#### SHORT TASK
Copy the whole passage about the singer Anandrao Limaye word for word.
>> begin SOURCE TEXT
The recording was beautiful- I could hear bird chirping in the background-
conveying strongly the atmosphere of a small baithak. But the singing
itself sounded very different to me from say Mallikarjun Mansur, although
it clearly was that of a master. One clear signature of the heritage from
the legendary 'Avghadh Das' was the fact that I had not
previously heard any of the ragas presented: Gaudi Lalat (NOT Gowri Lalat),
Khamaji Bhatiyar,Khat Todi, Laccha Sakh, Sukhiya Bhatiyar, and Savani Bhatiyar.
This made it even harder to appreciate, though with repeated listening I
actually became extremely fond of a couple of the pieces.

I was pleasantly surprised therefore to find out that one of our rmic
readers, Vishwas Shirgaonkar, is actually a student of his. Upon my
expressing my curiosity about his guru, he kindly wrote me a very inspiring
sketch of his guru's life. He also generously agreed to let me include in
the performers section of the FAQ, and to post it here. The following is his
account, and I am very grateful to him for sharing this in this forum:

-----------------
Pt. Anandrao Limaye (or Limayebua) is a true Jaipur gharana
singer (Alladiya Khan gayaki) having received training from Govindbua
Shaligram (Padmavati Shaligram's uncle). Govindbua Shaligram was one of
Alladiya Khan's direct disciples, lesser known since he prematurely
lost the quality of his voice due to ill health. Limayebua, now
approaching 70, has lived in Kolhapur all his life. In the early
sixties, being fully "taiyyar" and 30 years younger, he used to be
invited to sing in musical conferences around the country.
>> end SOURCE TEXT
>> begin SUPPLIED DATA
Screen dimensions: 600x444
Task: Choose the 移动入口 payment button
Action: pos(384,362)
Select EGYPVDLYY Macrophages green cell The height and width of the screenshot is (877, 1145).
>> end SUPPLIED DATA
>> begin SUPPLIED DATA
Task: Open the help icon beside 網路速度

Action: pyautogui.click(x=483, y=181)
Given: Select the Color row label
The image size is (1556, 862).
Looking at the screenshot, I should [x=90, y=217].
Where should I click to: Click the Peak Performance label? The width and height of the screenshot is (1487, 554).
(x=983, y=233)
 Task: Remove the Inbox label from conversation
>> end SUPPLIED DATA
#### EXERCISE RESULT
The recording was beautiful- I could hear bird chirping in the background-
conveying strongly the atmosphere of a small baithak. But the singing
itself sounded very different to me from say Mallikarjun Mansur, although
it clearly was that of a master. One clear signature of the heritage from
the legendary 'Avghadh Das' was the fact that I had not
previously heard any of the ragas presented: Gaudi Lalat (NOT Gowri Lalat),
Khamaji Bhatiyar,Khat Todi, Laccha Sakh, Sukhiya Bhatiyar, and Savani Bhatiyar.
This made it even harder to appreciate, though with repeated listening I
actually became extremely fond of a couple of the pieces.

I was pleasantly surprised therefore to find out that one of our rmic
readers, Vishwas Shirgaonkar, is actually a student of his. Upon my
expressing my curiosity about his guru, he kindly wrote me a very inspiring
sketch of his guru's life. He also generously agreed to let me include in
the performers section of the FAQ, and to post it here. The following is his
account, and I am very grateful to him for sharing this in this forum:

-----------------
Pt. Anandrao Limaye (or Limayebua) is a true Jaipur gharana
singer (Alladiya Khan gayaki) having received training from Govindbua
Shaligram (Padmavati Shaligram's uncle). Govindbua Shaligram was one of
Alladiya Khan's direct disciples, lesser known since he prematurely
lost the quality of his voice due to ill health. Limayebua, now
approaching 70, has lived in Kolhapur all his life. In the early
sixties, being fully "taiyyar" and 30 years younger, he used to be
invited to sing in musical conferences around the country.